THE TASK: Lay out every line of the data below as a Markdown table with the columns No. and Line, numbering each row and omitting blank lines.

## BEGIN RECORDS TO USE

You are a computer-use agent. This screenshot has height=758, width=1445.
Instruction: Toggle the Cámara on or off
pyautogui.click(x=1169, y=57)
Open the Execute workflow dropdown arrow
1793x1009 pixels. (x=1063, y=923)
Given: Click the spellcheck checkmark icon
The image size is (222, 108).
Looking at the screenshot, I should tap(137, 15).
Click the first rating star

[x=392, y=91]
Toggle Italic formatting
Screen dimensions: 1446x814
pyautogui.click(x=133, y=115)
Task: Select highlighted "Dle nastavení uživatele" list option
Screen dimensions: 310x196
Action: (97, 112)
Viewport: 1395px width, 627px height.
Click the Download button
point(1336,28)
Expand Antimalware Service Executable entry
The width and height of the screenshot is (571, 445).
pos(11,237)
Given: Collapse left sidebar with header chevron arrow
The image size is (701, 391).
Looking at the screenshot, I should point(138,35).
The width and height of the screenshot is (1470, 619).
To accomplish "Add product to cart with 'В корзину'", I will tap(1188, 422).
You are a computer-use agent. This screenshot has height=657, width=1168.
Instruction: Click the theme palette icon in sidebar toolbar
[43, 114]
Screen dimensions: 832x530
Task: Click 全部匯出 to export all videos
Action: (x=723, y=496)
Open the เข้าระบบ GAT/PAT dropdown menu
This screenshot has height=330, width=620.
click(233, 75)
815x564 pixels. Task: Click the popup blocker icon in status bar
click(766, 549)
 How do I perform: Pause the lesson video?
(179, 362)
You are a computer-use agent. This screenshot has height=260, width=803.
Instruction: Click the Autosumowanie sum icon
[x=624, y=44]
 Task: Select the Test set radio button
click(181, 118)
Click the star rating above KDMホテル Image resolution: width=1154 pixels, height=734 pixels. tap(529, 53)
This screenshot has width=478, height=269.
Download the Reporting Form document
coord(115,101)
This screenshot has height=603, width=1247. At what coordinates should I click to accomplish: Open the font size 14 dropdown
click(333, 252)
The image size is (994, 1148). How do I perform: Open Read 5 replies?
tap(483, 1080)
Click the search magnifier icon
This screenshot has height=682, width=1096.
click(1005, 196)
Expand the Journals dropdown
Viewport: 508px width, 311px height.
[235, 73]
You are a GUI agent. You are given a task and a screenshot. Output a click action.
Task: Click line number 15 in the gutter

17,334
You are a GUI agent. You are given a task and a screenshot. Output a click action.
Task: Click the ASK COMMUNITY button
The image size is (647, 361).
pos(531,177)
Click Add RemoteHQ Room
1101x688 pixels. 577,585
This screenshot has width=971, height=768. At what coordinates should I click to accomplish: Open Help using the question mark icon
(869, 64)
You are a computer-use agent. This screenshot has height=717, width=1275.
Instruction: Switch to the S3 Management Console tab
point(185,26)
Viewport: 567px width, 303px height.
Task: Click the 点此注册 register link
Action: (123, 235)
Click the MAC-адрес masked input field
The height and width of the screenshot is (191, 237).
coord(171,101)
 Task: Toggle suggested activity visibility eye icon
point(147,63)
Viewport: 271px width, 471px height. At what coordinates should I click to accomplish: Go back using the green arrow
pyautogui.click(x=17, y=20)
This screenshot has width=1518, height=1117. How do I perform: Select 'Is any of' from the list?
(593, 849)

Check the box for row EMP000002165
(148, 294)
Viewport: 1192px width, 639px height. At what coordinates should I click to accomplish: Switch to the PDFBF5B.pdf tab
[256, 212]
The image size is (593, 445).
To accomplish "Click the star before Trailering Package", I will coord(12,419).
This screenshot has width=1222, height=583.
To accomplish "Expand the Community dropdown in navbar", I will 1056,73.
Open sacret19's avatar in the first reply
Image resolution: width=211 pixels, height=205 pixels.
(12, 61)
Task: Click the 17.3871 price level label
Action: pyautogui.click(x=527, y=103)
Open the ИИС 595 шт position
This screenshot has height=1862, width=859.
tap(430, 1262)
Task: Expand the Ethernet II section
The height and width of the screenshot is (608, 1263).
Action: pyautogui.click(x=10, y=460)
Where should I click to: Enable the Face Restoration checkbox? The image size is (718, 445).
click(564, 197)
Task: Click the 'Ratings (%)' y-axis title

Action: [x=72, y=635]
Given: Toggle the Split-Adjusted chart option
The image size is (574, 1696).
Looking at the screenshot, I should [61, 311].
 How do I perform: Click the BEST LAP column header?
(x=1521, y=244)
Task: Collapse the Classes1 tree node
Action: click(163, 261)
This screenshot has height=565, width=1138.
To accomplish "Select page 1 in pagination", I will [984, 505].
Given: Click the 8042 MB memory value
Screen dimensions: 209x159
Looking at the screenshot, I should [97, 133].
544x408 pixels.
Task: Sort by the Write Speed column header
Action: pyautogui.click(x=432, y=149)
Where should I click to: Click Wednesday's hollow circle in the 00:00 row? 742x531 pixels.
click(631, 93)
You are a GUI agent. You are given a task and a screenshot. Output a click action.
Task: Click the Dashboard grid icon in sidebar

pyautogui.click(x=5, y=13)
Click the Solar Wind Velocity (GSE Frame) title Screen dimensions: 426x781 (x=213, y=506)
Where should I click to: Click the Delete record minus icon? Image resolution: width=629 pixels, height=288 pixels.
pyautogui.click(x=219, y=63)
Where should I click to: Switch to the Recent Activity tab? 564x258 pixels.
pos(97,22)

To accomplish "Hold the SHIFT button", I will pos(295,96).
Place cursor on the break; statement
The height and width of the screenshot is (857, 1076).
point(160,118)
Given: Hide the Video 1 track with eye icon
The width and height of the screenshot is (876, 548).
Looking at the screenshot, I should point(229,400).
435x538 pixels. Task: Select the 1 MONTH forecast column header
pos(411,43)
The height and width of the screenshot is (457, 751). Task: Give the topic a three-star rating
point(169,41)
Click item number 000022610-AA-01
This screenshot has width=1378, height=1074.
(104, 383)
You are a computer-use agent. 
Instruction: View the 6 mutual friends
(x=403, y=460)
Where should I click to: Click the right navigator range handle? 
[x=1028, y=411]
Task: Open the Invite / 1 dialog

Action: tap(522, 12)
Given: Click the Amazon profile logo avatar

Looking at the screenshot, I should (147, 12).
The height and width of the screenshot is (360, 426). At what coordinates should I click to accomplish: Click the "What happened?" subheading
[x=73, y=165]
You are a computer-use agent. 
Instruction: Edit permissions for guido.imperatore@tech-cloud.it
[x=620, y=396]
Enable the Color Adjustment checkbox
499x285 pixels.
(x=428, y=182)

## END RECORDS TO USE

REPLY TO THE EXERCISE:
| No. | Line |
|---|---|
| 1 | You are a computer-use agent. This screenshot has height=758, width=1445. |
| 2 | Instruction: Toggle the Cámara on or off |
| 3 | pyautogui.click(x=1169, y=57) |
| 4 | Open the Execute workflow dropdown arrow |
| 5 | 1793x1009 pixels. (x=1063, y=923) |
| 6 | Given: Click the spellcheck checkmark icon |
| 7 | The image size is (222, 108). |
| 8 | Looking at the screenshot, I should tap(137, 15). |
| 9 | Click the first rating star |
| 10 | [x=392, y=91] |
| 11 | Toggle Italic formatting |
| 12 | Screen dimensions: 1446x814 |
| 13 | pyautogui.click(x=133, y=115) |
| 14 | Task: Select highlighted "Dle nastavení uživatele" list option |
| 15 | Screen dimensions: 310x196 |
| 16 | Action: (97, 112) |
| 17 | Viewport: 1395px width, 627px height. |
| 18 | Click the Download button |
| 19 | point(1336,28) |
| 20 | Expand Antimalware Service Executable entry |
| 21 | The width and height of the screenshot is (571, 445). |
| 22 | pos(11,237) |
| 23 | Given: Collapse left sidebar with header chevron arrow |
| 24 | The image size is (701, 391). |
| 25 | Looking at the screenshot, I should point(138,35). |
| 26 | The width and height of the screenshot is (1470, 619). |
| 27 | To accomplish "Add product to cart with 'В корзину'", I will tap(1188, 422). |
| 28 | You are a computer-use agent. This screenshot has height=657, width=1168. |
| 29 | Instruction: Click the theme palette icon in sidebar toolbar |
| 30 | [43, 114] |
| 31 | Screen dimensions: 832x530 |
| 32 | Task: Click 全部匯出 to export all videos |
| 33 | Action: (x=723, y=496) |
| 34 | Open the เข้าระบบ GAT/PAT dropdown menu |
| 35 | This screenshot has height=330, width=620. |
| 36 | click(233, 75) |
| 37 | 815x564 pixels. Task: Click the popup blocker icon in status bar |
| 38 | click(766, 549) |
| 39 |  How do I perform: Pause the lesson video? |
| 40 | (179, 362) |
| 41 | You are a computer-use agent. This screenshot has height=260, width=803. |
| 42 | Instruction: Click the Autosumowanie sum icon |
| 43 | [x=624, y=44] |
| 44 |  Task: Select the Test set radio button |
| 45 | click(181, 118) |
| 46 | Click the star rating above KDMホテル Image resolution: width=1154 pixels, height=734 pixels. tap(529, 53) |
| 47 | This screenshot has width=478, height=269. |
| 48 | Download the Reporting Form document |
| 49 | coord(115,101) |
| 50 | This screenshot has height=603, width=1247. At what coordinates should I click to accomplish: Open the font size 14 dropdown |
| 51 | click(333, 252) |
| 52 | The image size is (994, 1148). How do I perform: Open Read 5 replies? |
| 53 | tap(483, 1080) |
| 54 | Click the search magnifier icon |
| 55 | This screenshot has height=682, width=1096. |
| 56 | click(1005, 196) |
| 57 | Expand the Journals dropdown |
| 58 | Viewport: 508px width, 311px height. |
| 59 | [235, 73] |
| 60 | You are a GUI agent. You are given a task and a screenshot. Output a click action. |
| 61 | Task: Click line number 15 in the gutter |
| 62 | 17,334 |
| 63 | You are a GUI agent. You are given a task and a screenshot. Output a click action. |
| 64 | Task: Click the ASK COMMUNITY button |
| 65 | The image size is (647, 361). |
| 66 | pos(531,177) |
| 67 | Click Add RemoteHQ Room |
| 68 | 1101x688 pixels. 577,585 |
| 69 | This screenshot has width=971, height=768. At what coordinates should I click to accomplish: Open Help using the question mark icon |
| 70 | (869, 64) |
| 71 | You are a computer-use agent. This screenshot has height=717, width=1275. |
| 72 | Instruction: Switch to the S3 Management Console tab |
| 73 | point(185,26) |
| 74 | Viewport: 567px width, 303px height. |
| 75 | Task: Click the 点此注册 register link |
| 76 | Action: (123, 235) |
| 77 | Click the MAC-адрес masked input field |
| 78 | The height and width of the screenshot is (191, 237). |
| 79 | coord(171,101) |
| 80 |  Task: Toggle suggested activity visibility eye icon |
| 81 | point(147,63) |
| 82 | Viewport: 271px width, 471px height. At what coordinates should I click to accomplish: Go back using the green arrow |
| 83 | pyautogui.click(x=17, y=20) |
| 84 | This screenshot has width=1518, height=1117. How do I perform: Select 'Is any of' from the list? |
| 85 | (593, 849) |
| 86 | Check the box for row EMP000002165 |
| 87 | (148, 294) |
| 88 | Viewport: 1192px width, 639px height. At what coordinates should I click to accomplish: Switch to the PDFBF5B.pdf tab |
| 89 | [256, 212] |
| 90 | The image size is (593, 445). |
| 91 | To accomplish "Click the star before Trailering Package", I will coord(12,419). |
| 92 | This screenshot has width=1222, height=583. |
| 93 | To accomplish "Expand the Community dropdown in navbar", I will 1056,73. |
| 94 | Open sacret19's avatar in the first reply |
| 95 | Image resolution: width=211 pixels, height=205 pixels. |
| 96 | (12, 61) |
| 97 | Task: Click the 17.3871 price level label |
| 98 | Action: pyautogui.click(x=527, y=103) |
| 99 | Open the ИИС 595 шт position |
| 100 | This screenshot has height=1862, width=859. |
| 101 | tap(430, 1262) |
| 102 | Task: Expand the Ethernet II section |
| 103 | The height and width of the screenshot is (608, 1263). |
| 104 | Action: pyautogui.click(x=10, y=460) |
| 105 | Where should I click to: Enable the Face Restoration checkbox? The image size is (718, 445). |
| 106 | click(564, 197) |
| 107 | Task: Click the 'Ratings (%)' y-axis title |
| 108 | Action: [x=72, y=635] |
| 109 | Given: Toggle the Split-Adjusted chart option |
| 110 | The image size is (574, 1696). |
| 111 | Looking at the screenshot, I should [61, 311]. |
| 112 |  How do I perform: Click the BEST LAP column header? |
| 113 | (x=1521, y=244) |
| 114 | Task: Collapse the Classes1 tree node |
| 115 | Action: click(163, 261) |
| 116 | This screenshot has height=565, width=1138. |
| 117 | To accomplish "Select page 1 in pagination", I will [984, 505]. |
| 118 | Given: Click the 8042 MB memory value |
| 119 | Screen dimensions: 209x159 |
| 120 | Looking at the screenshot, I should [97, 133]. |
| 121 | 544x408 pixels. |
| 122 | Task: Sort by the Write Speed column header |
| 123 | Action: pyautogui.click(x=432, y=149) |
| 124 | Where should I click to: Click Wednesday's hollow circle in the 00:00 row? 742x531 pixels. |
| 125 | click(631, 93) |
| 126 | You are a GUI agent. You are given a task and a screenshot. Output a click action. |
| 127 | Task: Click the Dashboard grid icon in sidebar |
| 128 | pyautogui.click(x=5, y=13) |
| 129 | Click the Solar Wind Velocity (GSE Frame) title Screen dimensions: 426x781 (x=213, y=506) |
| 130 | Where should I click to: Click the Delete record minus icon? Image resolution: width=629 pixels, height=288 pixels. |
| 131 | pyautogui.click(x=219, y=63) |
| 132 | Where should I click to: Switch to the Recent Activity tab? 564x258 pixels. |
| 133 | pos(97,22) |
| 134 | To accomplish "Hold the SHIFT button", I will pos(295,96). |
| 135 | Place cursor on the break; statement |
| 136 | The height and width of the screenshot is (857, 1076). |
| 137 | point(160,118) |
| 138 | Given: Hide the Video 1 track with eye icon |
| 139 | The width and height of the screenshot is (876, 548). |
| 140 | Looking at the screenshot, I should point(229,400). |
| 141 | 435x538 pixels. Task: Select the 1 MONTH forecast column header |
| 142 | pos(411,43) |
| 143 | The height and width of the screenshot is (457, 751). Task: Give the topic a three-star rating |
| 144 | point(169,41) |
| 145 | Click item number 000022610-AA-01 |
| 146 | This screenshot has width=1378, height=1074. |
| 147 | (104, 383) |
| 148 | You are a computer-use agent.  |
| 149 | Instruction: View the 6 mutual friends |
| 150 | (x=403, y=460) |
| 151 | Where should I click to: Click the right navigator range handle?  |
| 152 | [x=1028, y=411] |
| 153 | Task: Open the Invite / 1 dialog |
| 154 | Action: tap(522, 12) |
| 155 | Given: Click the Amazon profile logo avatar |
| 156 | Looking at the screenshot, I should (147, 12). |
| 157 | The height and width of the screenshot is (360, 426). At what coordinates should I click to accomplish: Click the "What happened?" subheading |
| 158 | [x=73, y=165] |
| 159 | You are a computer-use agent.  |
| 160 | Instruction: Edit permissions for guido.imperatore@tech-cloud.it |
| 161 | [x=620, y=396] |
| 162 | Enable the Color Adjustment checkbox |
| 163 | 499x285 pixels. |
| 164 | (x=428, y=182) |